L'area napoletana ha il più alto rischio vulcanico al mondo: circa tre milioni di persone abitano entro la distanza di circa 20 km da una possibile bocca vulcanica. Poi ci sono i vulcani siciliani l'Etna, quelli delle Eolie, e i vulcani sottomarini in particolare nel basso Tirreno. Lo denuncia Giuseppe De Natale, dirigente di ricerca dell'Ingv, già direttore dell'Osservatorio Vesuviano, in occasione del lancio del manifesto «Ricucire l'Italia per un nuovo assetto Euro-Mediterraneo», firmato da oltre 500 rappresentanti del mondo accademico, scientifico e intellettuale italiano.
«Il rischio vulcanico in Italia è estremamente variabile, poiché dipende dalla natura e dalla localizzazione degli apparati vulcanici considerati - continua De Natale - L'Etna è un tipo di vulcano che non pone rischi immediati per la vita umana, sebbene alcune colate laviche possano talvolta minacciare i centri abitati localizzati nella parte alta del vulcano.
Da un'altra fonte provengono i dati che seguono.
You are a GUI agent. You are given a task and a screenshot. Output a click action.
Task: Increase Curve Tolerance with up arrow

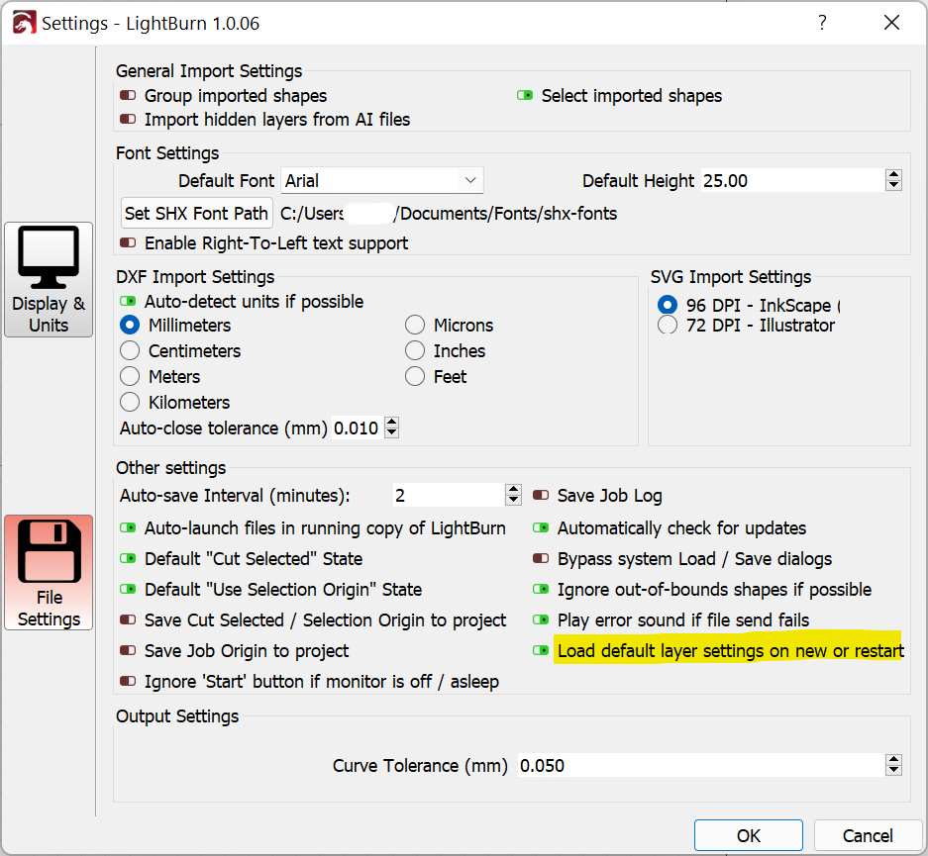point(893,760)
«Il rischio vulcanico più alto al mondo, però, è quello dell'area napoletana, per la presenza di molteplici aree vulcaniche caratterizzate da altissima esplosività, estremamente popolate: Vesuvio, Campi Flegrei e Ischia, oltre ad altre possibili sorgenti di eruzioni ignimbritiche nella Piana Campana».
La mitigazione del rischio vulcanico in quest'area rappresenta, per De Natale, una sfida «e può essere ragionevolmente perseguita soltanto diminuendo drasticamente la densità di popolazione residente in queste aree. È importante rilevare che queste aree, di enorme valore turistico, culturale e naturalistico, non vanno certo desertificate; il problema è di valorizzarne la fruizione, scoraggiando però nel contempo la residenzialità». «In queste aree si deve poter lavorare, fare turismo, cultura e svago; ma stabilendo residenza permanente al di fuori di esse. Solo in tal modo è ipotizzabile predisporre piani di evacuazione programmata, in caso di chiari segnali pre-eruttivi, che possano funzionare sia in termini logistici sia economici: considerando anche il carattere empirico e l'intrinseca incertezza della previsione delle eruzioni», conclude.